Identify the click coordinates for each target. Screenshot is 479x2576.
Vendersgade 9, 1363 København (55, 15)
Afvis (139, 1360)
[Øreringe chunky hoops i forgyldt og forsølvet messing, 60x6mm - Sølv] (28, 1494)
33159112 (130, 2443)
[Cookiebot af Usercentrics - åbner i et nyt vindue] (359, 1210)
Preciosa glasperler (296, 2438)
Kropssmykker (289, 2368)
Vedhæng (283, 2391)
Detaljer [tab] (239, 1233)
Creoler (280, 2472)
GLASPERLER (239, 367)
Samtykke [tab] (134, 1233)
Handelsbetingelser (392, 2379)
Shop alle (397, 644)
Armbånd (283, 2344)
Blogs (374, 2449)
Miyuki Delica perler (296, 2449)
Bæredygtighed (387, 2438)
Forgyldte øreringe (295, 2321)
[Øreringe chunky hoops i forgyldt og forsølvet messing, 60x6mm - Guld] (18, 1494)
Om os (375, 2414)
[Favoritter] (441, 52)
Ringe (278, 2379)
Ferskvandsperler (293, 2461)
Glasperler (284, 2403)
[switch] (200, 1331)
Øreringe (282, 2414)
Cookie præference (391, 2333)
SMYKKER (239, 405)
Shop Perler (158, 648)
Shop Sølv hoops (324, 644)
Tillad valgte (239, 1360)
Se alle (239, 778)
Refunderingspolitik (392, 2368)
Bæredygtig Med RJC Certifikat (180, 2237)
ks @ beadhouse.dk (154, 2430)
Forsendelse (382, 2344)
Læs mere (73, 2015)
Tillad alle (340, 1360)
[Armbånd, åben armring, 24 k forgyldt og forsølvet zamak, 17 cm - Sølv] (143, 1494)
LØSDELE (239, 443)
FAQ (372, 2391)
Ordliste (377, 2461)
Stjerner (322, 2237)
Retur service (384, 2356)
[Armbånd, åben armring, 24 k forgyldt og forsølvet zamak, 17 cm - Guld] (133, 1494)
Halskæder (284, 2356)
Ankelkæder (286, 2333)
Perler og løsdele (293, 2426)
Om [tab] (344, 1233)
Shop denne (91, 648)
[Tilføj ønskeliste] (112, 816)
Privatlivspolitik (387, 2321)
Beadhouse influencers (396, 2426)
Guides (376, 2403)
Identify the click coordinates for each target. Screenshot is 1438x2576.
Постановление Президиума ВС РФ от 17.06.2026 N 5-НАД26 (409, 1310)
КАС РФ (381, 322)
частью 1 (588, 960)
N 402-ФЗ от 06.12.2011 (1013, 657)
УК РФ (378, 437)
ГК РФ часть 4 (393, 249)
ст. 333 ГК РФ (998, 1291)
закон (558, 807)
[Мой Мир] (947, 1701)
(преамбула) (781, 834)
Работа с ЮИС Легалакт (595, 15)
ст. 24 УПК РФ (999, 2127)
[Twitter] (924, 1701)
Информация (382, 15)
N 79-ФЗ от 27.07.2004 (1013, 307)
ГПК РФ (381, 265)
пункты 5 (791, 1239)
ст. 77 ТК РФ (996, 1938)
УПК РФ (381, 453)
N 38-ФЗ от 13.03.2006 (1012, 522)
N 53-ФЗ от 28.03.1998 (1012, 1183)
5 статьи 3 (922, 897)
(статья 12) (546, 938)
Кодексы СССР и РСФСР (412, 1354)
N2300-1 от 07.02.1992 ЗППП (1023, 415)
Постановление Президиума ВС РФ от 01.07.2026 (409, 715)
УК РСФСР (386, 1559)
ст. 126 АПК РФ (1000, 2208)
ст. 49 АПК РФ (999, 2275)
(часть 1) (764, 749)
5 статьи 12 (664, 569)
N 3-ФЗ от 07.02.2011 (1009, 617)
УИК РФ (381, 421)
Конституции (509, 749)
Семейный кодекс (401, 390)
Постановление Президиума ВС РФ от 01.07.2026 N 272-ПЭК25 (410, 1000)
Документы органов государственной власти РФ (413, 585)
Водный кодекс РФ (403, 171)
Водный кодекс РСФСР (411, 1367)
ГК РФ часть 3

◆ **EXERCISE DESCRIPTION**:
Pull out all lines from the listing that contain the string "messing".

◆ **OUTPUT BELOW**:
[Øreringe chunky hoops i forgyldt og forsølvet messing, 60x6mm - Sølv] (28, 1494)
[Øreringe chunky hoops i forgyldt og forsølvet messing, 60x6mm - Guld] (18, 1494)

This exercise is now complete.